• Text segment:
--- Start ---
I don’t see discrete shifts, not like suddenly things change wildly, but I think the Risograph wave the indie comics scene is in has shifted the emphasis away from focused, longform narrative content to illustration and design, with some more nebulous mood pieces that resemble loose-form poetry - and while I think it’s beautiful, I find it a bit harder to find the kinds of narrative-driven comics I’m most fond of.

Have you seen any kind of shift in your own work or taste? Who were your early influences?

I didn’t grow up reading comics in any serious way. I liked the Sunday funnies, I really loved The Far Side, but I never read actual comic books. It sounds dumb, but it took several years as an adult struggling with my poor comics reading skills to get comfortable reading them. I felt like my brain had two separate zones—one for processing text, and a different one for processing images—and the two zones fought with each other when I tried to read comics. It took a lot of practice to make my eyes stop swinging all over the page; they weren’t absorbing the panels in order. I had to sync up my ability to process text and image simultaneously. I read some comics in my 20s but I didn’t really start reading a lot of comics ‘til I was about 30.

I think my lack of comics literacy, and not knowing how to put together a story, is why when I was around 21 or 22 my first minicomic was much more like poetry comics. And all the minis I made in my 20s were whimsical, dreamy, fluffy things that I’m pretty embarrassed by now. I didn’t really think I was making comics at the time - I thought I was making little art zines, but folks in the comics scene told me they were comics, which probably got me looking more at comics, which for an adult outsider can be really intimidating! You go into a comic shop, there are thousands of things you can pull off a shelf and you might only click with .5% of what’s in there. You might have to flip through 200 books to get to the one that really connects. Luckily I had some cool friends share comics that they thought I’d like, and that really helped me find comics I could care about. 

I was, and still am, really into mythology and fairy tales from around the world, and I think I used some of those archetypes and the hero’s quest structure for my early projects because it seemed simple and manageable. But it felt limited and unsatisfying. I spent most of my 20s struggling with a few longer story ideas that just went nowhere and were complete messes. I had to abandon them despite working really hard on them.
--- End ---
• Provided records:
--- Start ---
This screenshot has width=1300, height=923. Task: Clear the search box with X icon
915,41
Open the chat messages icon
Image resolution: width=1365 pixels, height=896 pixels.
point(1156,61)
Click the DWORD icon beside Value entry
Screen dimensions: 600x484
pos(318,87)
--- End ---
• What you need to do:
Can you update the stretch of the comics interview from "I didn’t grow" through "was about 30." so that "Sunday funnies" becomes "Sunday comics"? The entries stand apart from the comics interview and are separate material.

• Expected output:
I didn’t grow up reading comics in any serious way. I liked the Sunday comics, I really loved The Far Side, but I never read actual comic books. It sounds dumb, but it took several years as an adult struggling with my poor comics reading skills to get comfortable reading them. I felt like my brain had two separate zones—one for processing text, and a different one for processing images—and the two zones fought with each other when I tried to read comics. It took a lot of practice to make my eyes stop swinging all over the page; they weren’t absorbing the panels in order. I had to sync up my ability to process text and image simultaneously. I read some comics in my 20s but I didn’t really start reading a lot of comics ‘til I was about 30.